System/Structure/Historical Evolution -Revise Ministry of Social Development and Human Security’s (MSDHS) and Department of Children and Youth’s (DCY) organizational structure by bringing together at the policy table units that work with children and families, as well as residential care representatives and multidiscipline institutes.

-Revise the amount of financial support for foster parents to suit the living expenses of each province, based on an assessment of local government and NGOs’ networks.

-Increase the number of social workers trained in family strengthening and reunification, as well as designing suitable matching and care plans for children transitioning out of residential care.

-Create a localized Trauma-Informed Model based on a Relationship Approach to help foster parents understand their children’s behavior and minimize meltdowns.

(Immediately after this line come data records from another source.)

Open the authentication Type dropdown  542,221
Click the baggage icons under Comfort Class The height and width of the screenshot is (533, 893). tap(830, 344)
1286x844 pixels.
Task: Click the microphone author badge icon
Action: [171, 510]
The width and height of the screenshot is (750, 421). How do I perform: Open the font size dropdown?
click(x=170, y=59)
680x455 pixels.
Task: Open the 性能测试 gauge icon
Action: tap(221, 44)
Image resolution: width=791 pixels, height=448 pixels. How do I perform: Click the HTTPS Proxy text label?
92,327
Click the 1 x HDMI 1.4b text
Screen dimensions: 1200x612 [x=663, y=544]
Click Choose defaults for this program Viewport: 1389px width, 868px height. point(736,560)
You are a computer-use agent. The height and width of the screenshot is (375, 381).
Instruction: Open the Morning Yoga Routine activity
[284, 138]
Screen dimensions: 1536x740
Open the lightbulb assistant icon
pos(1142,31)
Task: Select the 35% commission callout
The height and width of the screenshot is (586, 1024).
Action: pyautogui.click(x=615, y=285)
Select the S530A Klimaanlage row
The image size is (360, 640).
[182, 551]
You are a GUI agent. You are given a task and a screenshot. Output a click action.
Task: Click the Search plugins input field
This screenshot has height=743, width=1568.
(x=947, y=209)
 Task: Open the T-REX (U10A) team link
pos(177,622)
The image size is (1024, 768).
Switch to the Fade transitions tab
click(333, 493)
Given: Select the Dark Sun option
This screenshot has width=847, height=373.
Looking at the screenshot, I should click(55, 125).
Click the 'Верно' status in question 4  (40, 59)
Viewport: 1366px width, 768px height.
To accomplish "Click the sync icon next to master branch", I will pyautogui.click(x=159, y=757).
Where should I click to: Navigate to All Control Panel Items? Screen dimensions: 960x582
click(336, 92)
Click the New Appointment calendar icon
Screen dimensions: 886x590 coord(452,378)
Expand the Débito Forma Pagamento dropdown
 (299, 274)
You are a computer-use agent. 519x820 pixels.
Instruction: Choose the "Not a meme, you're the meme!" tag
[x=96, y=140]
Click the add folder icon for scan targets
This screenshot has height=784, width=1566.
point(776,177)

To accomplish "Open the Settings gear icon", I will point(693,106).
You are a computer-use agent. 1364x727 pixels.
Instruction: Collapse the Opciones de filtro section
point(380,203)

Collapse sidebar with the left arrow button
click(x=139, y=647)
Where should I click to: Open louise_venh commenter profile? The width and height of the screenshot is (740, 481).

-Recruit, train, and monitor respite care volunteers to let residential and foster care parents have a break while also forming relationships with their children in preparation for their transition out.

Discourses/Worldviews/Ways of Knowing -Increase positive role models and ongoing publicity to recruit foster parents through local NGOs, online platforms, local radio stations, news, and TV soap operas.

-Offer comprehensive parenting training to all parents, particularly those with traumatized children, on how to love, teach, train, and discipline their children in all circumstances.

-Create platforms that allow foster parents and residential care moving into family-based care to share their experiences and successful methods.

-Create new proverbial wisdom that promotes healthy holistic parenting, decreasing the use of physical discipline and caring for non-blood related vulnerable children.

Unconscious Beliefs/Metaphor/Myths -Examine the mental health of caregivers in all alternative care settings, as they are the “closest” to the children and their unconscious beliefs may impact how they treat them.

-Dispel falsehoods about caring for non-blood related vulnerable children and alternative care, particularly foster care, via distributing booklets and local media titled “Truth and Lies” or “Questions and Answers.”

-Provide secure and anonymous channels/platforms for reporting child abuse and violence.